[Saved entries]
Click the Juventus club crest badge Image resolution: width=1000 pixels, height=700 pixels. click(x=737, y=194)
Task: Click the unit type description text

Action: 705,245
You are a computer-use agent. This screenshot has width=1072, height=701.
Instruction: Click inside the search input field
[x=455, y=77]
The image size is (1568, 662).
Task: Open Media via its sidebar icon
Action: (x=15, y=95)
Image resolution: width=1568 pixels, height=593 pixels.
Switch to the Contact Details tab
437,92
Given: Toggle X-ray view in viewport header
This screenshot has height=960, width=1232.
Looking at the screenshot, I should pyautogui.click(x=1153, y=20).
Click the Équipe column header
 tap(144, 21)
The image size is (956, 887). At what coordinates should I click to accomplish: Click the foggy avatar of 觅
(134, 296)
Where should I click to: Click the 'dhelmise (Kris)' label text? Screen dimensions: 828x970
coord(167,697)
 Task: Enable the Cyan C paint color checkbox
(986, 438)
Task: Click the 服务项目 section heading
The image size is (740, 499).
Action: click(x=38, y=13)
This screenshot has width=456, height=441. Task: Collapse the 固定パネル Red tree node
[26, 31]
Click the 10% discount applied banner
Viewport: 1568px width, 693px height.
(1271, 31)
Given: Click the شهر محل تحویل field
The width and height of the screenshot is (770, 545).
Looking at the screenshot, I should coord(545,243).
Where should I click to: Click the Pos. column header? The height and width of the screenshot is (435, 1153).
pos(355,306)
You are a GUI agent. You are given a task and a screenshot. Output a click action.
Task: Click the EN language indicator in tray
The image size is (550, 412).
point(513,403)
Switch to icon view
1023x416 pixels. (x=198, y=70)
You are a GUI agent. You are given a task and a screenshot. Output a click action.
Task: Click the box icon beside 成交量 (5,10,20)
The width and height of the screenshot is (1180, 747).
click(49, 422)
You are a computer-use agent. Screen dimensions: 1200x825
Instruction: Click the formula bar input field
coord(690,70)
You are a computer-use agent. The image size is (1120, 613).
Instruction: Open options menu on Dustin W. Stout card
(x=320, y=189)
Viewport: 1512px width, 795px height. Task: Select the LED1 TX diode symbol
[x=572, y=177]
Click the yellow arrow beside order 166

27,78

* EXERCISE DIRECTIONS: Retype each record, matching it exactly.

* TASK ANSWER:
Click the Juventus club crest badge Image resolution: width=1000 pixels, height=700 pixels. click(x=737, y=194)
Task: Click the unit type description text

Action: 705,245
You are a computer-use agent. This screenshot has width=1072, height=701.
Instruction: Click inside the search input field
[x=455, y=77]
The image size is (1568, 662).
Task: Open Media via its sidebar icon
Action: (x=15, y=95)
Image resolution: width=1568 pixels, height=593 pixels.
Switch to the Contact Details tab
437,92
Given: Toggle X-ray view in viewport header
This screenshot has height=960, width=1232.
Looking at the screenshot, I should pyautogui.click(x=1153, y=20).
Click the Équipe column header
 tap(144, 21)
The image size is (956, 887). At what coordinates should I click to accomplish: Click the foggy avatar of 觅
(134, 296)
Where should I click to: Click the 'dhelmise (Kris)' label text? Screen dimensions: 828x970
coord(167,697)
 Task: Enable the Cyan C paint color checkbox
(986, 438)
Task: Click the 服务项目 section heading
The image size is (740, 499).
Action: click(x=38, y=13)
This screenshot has width=456, height=441. Task: Collapse the 固定パネル Red tree node
[26, 31]
Click the 10% discount applied banner
Viewport: 1568px width, 693px height.
(1271, 31)
Given: Click the شهر محل تحویل field
The width and height of the screenshot is (770, 545).
Looking at the screenshot, I should coord(545,243).
Where should I click to: Click the Pos. column header? The height and width of the screenshot is (435, 1153).
pos(355,306)
You are a GUI agent. You are given a task and a screenshot. Output a click action.
Task: Click the EN language indicator in tray
The image size is (550, 412).
point(513,403)
Switch to icon view
1023x416 pixels. (x=198, y=70)
You are a GUI agent. You are given a task and a screenshot. Output a click action.
Task: Click the box icon beside 成交量 (5,10,20)
The width and height of the screenshot is (1180, 747).
click(49, 422)
You are a computer-use agent. Screen dimensions: 1200x825
Instruction: Click the formula bar input field
coord(690,70)
You are a computer-use agent. The image size is (1120, 613).
Instruction: Open options menu on Dustin W. Stout card
(x=320, y=189)
Viewport: 1512px width, 795px height. Task: Select the LED1 TX diode symbol
[x=572, y=177]
Click the yellow arrow beside order 166

27,78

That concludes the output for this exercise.